Assisted Reproductive Techniques

The reproductive capacity of individuals undergoing malignancy treatment can be preserved by cryopre-serving the gametes and using assisted reproductive techniques (ART) when pregnancy is desired.33 When non-cryopreserved spermatozoa are used in combination with intrauterine insemination (IUI), in vitro fertilization (IVF), and intracytoplasmic sperm injection (ICSI), clinical pregnancy rates of 30-40% per cycle and delivery rates of 30% can be expected at most reproductive clinics.
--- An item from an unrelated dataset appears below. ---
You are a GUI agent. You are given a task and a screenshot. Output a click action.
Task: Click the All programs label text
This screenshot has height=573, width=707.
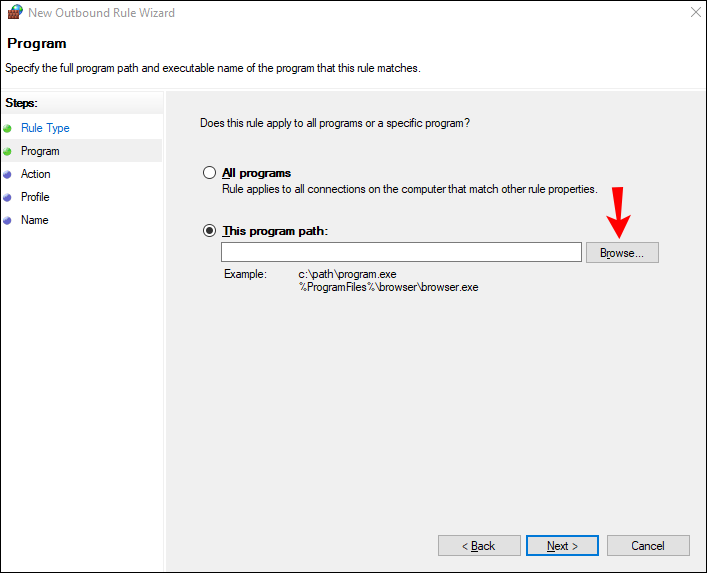[256, 173]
On the other hand, cryopreserved sperm from cancer patients results in complete pregnancies in only 18% of cycles.34 Similarly, autologous cryopreserved embryos from in vitro-fertilized oocytes can be successfully implanted after cytotoxic therapy if the patient can undergo ovarian hyperstimulation before therapy.35

Men who remain azoospermic long after chemotherapy may benefit from testicular sperm extraction (TESE) combined with intracytoplasmic sperm injection (ICSI). The potential for sperm retrieval is not clearly affected by the chemotherapy regimen or by the disease treated.36 Therefore, men should not be considered sterile despite prolonged non-obstructive azoospermia after undergoing chemotherapy.